Directions for this task
Lines with "murale": please show every one of them from the listing below.

▬▬▬▬▬▬

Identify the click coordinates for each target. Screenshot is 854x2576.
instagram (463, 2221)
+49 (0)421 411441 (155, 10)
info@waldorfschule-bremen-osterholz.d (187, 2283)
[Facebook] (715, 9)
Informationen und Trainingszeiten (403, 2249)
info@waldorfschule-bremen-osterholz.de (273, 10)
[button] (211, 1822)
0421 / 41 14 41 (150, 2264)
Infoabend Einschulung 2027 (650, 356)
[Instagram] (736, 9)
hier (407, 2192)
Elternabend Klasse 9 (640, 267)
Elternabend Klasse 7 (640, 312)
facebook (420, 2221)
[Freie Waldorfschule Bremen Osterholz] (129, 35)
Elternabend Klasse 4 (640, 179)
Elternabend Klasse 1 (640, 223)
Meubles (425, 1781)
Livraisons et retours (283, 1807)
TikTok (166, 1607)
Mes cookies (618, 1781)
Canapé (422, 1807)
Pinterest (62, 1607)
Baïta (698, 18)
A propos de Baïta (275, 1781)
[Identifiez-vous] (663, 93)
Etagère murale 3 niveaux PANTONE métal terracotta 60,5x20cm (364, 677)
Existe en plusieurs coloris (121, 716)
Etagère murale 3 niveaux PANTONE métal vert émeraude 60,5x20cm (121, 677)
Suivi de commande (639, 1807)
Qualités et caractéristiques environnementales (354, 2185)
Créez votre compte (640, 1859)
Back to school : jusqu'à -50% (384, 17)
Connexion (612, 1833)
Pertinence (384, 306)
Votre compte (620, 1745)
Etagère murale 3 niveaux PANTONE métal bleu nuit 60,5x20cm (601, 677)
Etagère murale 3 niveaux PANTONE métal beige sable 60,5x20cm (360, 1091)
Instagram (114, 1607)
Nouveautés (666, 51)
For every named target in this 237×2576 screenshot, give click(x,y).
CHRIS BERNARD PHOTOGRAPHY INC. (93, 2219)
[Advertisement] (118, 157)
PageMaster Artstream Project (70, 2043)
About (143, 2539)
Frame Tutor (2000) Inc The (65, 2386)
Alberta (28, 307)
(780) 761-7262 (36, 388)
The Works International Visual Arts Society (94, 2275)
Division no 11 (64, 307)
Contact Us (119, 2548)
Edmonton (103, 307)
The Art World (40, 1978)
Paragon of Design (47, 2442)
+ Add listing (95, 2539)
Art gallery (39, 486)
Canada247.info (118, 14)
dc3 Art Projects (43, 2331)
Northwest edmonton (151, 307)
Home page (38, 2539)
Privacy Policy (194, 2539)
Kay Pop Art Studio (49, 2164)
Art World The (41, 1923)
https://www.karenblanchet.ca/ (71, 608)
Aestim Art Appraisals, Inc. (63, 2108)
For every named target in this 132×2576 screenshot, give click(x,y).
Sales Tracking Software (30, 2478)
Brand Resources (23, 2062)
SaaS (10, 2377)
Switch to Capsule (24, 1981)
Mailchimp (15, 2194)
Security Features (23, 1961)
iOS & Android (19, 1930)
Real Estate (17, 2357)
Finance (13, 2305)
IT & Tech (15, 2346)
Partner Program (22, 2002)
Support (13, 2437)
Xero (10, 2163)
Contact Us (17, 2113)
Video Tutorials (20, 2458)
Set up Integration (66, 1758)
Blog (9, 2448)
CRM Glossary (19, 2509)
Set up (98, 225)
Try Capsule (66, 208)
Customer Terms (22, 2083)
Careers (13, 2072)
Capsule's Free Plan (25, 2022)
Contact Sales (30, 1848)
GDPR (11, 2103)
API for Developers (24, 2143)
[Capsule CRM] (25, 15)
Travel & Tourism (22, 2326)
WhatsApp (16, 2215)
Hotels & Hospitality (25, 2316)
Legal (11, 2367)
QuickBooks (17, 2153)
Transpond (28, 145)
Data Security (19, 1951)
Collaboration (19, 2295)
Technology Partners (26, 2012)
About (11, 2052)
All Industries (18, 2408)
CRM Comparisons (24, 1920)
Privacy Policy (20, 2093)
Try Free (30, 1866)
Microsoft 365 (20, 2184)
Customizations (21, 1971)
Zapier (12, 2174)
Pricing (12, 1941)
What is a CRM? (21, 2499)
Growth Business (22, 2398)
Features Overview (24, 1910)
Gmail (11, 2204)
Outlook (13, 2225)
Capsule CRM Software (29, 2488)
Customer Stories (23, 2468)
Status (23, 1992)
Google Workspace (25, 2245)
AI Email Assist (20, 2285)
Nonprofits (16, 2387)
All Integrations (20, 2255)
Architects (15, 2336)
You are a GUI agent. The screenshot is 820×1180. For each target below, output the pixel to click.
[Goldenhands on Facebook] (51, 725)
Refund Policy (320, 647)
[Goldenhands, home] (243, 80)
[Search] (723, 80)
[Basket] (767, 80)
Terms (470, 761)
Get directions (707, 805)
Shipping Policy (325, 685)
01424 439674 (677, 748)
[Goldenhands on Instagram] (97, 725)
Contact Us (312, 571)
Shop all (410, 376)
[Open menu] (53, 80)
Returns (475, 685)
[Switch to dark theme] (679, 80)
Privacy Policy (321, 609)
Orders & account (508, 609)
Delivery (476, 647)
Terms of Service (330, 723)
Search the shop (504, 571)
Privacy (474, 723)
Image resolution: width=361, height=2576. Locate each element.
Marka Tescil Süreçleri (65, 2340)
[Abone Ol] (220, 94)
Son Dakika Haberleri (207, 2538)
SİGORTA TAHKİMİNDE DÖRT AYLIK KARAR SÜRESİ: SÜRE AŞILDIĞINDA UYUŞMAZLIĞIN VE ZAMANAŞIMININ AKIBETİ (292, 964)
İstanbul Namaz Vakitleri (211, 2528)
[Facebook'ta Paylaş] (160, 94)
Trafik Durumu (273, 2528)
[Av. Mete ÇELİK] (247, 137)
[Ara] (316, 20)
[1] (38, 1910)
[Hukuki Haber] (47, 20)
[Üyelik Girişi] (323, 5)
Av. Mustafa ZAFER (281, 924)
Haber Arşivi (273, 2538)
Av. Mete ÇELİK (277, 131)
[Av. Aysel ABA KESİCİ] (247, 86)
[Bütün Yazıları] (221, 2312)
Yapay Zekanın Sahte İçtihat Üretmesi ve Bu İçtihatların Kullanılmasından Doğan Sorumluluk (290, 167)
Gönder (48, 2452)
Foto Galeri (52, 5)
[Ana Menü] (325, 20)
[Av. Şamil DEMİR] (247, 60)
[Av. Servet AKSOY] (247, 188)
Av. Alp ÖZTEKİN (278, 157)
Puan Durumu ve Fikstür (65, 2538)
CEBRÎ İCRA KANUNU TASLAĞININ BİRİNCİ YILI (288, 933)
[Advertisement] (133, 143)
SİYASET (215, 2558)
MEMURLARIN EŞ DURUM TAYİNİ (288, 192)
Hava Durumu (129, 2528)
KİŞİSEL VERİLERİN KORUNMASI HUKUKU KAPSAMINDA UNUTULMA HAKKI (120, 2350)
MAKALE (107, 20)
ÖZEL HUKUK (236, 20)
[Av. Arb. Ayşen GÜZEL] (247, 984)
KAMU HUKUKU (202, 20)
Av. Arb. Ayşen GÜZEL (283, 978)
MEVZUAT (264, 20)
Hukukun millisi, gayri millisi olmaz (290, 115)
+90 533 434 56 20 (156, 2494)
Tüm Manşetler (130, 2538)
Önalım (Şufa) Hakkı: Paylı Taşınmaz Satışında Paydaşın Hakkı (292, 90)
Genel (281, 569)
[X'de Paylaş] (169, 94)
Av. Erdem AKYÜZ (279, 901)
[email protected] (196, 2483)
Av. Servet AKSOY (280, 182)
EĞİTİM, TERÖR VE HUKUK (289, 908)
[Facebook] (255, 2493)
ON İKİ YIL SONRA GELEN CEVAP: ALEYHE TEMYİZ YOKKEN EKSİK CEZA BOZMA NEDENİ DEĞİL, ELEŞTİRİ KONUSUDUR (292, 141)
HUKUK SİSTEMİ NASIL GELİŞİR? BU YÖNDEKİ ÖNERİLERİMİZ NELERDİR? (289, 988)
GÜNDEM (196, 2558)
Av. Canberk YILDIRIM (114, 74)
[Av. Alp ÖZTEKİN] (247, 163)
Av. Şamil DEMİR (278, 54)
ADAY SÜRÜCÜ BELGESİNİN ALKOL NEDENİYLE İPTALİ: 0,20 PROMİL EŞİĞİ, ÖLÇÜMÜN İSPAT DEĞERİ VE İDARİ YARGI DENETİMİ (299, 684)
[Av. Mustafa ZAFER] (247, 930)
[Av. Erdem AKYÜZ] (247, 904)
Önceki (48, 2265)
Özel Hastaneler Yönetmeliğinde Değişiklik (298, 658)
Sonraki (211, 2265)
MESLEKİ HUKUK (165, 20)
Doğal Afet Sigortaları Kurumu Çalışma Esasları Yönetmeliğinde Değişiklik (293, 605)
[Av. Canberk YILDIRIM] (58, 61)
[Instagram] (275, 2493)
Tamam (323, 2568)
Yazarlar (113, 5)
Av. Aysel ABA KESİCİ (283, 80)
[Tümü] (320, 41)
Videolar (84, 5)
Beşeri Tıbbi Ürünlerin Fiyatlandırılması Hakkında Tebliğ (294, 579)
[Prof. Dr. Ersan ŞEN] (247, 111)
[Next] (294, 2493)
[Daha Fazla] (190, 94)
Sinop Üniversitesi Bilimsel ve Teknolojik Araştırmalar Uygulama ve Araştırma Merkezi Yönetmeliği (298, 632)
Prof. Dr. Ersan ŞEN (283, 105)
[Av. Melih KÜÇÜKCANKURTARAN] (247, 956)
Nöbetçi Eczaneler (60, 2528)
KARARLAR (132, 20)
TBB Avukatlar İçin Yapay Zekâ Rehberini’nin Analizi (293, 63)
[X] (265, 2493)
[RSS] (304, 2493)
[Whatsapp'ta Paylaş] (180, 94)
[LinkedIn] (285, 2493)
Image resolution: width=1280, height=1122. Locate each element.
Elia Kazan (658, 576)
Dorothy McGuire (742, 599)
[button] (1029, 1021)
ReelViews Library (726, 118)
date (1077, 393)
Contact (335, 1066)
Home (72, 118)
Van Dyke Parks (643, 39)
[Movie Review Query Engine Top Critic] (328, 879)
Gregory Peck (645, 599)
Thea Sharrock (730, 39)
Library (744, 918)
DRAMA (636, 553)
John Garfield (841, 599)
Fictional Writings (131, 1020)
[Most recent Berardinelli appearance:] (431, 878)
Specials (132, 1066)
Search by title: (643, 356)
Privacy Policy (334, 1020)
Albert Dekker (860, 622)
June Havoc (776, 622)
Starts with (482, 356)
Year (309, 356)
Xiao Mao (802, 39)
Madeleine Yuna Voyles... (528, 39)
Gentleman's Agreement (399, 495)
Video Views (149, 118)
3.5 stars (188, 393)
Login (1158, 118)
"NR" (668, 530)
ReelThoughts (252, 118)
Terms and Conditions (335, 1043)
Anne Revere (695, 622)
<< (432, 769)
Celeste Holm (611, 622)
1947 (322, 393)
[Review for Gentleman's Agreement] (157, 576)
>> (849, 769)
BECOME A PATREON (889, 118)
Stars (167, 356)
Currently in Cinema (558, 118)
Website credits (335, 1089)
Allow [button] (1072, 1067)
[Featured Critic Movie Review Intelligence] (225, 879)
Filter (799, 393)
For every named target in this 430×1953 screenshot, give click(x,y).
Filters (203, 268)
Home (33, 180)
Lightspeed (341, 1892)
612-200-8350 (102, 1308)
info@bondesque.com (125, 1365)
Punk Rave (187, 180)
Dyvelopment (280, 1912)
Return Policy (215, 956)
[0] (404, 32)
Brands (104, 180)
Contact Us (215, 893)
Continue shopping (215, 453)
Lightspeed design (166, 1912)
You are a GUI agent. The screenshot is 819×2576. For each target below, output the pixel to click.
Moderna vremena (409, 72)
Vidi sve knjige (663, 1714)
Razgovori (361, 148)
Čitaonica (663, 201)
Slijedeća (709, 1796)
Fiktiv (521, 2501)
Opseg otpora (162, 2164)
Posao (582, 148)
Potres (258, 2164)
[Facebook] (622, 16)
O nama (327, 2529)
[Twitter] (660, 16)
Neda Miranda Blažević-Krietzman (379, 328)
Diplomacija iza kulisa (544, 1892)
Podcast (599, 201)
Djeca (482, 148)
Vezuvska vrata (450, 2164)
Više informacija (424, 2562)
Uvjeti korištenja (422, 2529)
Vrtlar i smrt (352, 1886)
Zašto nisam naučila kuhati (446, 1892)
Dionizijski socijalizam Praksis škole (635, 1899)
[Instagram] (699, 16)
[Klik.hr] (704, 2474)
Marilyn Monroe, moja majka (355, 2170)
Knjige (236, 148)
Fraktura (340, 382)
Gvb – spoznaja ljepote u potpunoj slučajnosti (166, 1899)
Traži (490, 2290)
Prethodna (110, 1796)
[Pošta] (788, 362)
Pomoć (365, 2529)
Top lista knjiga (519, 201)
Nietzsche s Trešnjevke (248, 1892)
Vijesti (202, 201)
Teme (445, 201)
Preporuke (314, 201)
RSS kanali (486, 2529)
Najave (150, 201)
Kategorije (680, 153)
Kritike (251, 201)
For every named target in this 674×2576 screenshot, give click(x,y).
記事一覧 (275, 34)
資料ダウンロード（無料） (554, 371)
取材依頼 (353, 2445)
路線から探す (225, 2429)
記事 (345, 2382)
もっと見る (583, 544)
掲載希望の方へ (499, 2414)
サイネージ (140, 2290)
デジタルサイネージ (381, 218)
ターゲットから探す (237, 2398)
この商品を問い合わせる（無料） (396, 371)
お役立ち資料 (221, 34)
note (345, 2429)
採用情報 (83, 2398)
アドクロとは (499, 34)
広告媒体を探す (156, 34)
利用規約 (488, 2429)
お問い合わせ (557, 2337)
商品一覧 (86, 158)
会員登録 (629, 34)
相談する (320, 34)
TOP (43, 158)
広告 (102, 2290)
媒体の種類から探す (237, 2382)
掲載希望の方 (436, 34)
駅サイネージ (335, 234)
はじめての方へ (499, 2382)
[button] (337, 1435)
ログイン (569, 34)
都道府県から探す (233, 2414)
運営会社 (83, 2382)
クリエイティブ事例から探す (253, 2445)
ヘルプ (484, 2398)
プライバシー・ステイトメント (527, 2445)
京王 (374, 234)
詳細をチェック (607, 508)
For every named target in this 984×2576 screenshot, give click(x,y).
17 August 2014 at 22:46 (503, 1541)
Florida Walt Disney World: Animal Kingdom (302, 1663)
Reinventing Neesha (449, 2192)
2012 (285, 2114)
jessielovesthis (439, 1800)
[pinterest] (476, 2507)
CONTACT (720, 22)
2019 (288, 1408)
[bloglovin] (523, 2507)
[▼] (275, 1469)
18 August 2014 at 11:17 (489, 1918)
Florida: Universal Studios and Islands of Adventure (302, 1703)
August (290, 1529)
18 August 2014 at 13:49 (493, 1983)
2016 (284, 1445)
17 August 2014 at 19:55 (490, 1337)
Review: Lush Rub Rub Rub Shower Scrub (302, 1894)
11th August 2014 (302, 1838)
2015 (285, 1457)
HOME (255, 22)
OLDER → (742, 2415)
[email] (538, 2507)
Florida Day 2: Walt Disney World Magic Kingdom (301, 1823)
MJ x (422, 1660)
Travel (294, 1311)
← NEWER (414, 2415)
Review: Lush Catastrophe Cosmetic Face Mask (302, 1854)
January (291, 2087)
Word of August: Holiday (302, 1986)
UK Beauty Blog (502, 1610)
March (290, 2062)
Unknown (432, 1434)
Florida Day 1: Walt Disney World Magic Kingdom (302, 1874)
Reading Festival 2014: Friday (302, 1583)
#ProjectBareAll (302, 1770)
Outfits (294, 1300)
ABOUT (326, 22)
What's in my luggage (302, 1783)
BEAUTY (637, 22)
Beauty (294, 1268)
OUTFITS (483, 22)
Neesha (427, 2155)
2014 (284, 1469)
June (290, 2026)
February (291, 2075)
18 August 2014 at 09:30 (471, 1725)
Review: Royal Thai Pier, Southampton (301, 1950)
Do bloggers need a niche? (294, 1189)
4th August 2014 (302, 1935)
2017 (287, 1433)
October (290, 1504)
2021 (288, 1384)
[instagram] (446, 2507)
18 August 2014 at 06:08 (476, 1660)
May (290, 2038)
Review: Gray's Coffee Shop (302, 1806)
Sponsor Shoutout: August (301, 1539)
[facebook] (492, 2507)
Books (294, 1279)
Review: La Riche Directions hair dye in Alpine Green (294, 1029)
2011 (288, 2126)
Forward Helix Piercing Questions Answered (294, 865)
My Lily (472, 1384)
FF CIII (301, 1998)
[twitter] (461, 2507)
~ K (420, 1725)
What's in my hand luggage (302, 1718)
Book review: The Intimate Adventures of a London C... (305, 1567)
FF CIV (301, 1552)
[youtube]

▬▬▬▬▬▬

Written answer
Etagère murale 3 niveaux PANTONE métal terracotta 60,5x20cm (364, 677)
Etagère murale 3 niveaux PANTONE métal vert émeraude 60,5x20cm (121, 677)
Etagère murale 3 niveaux PANTONE métal bleu nuit 60,5x20cm (601, 677)
Etagère murale 3 niveaux PANTONE métal beige sable 60,5x20cm (360, 1091)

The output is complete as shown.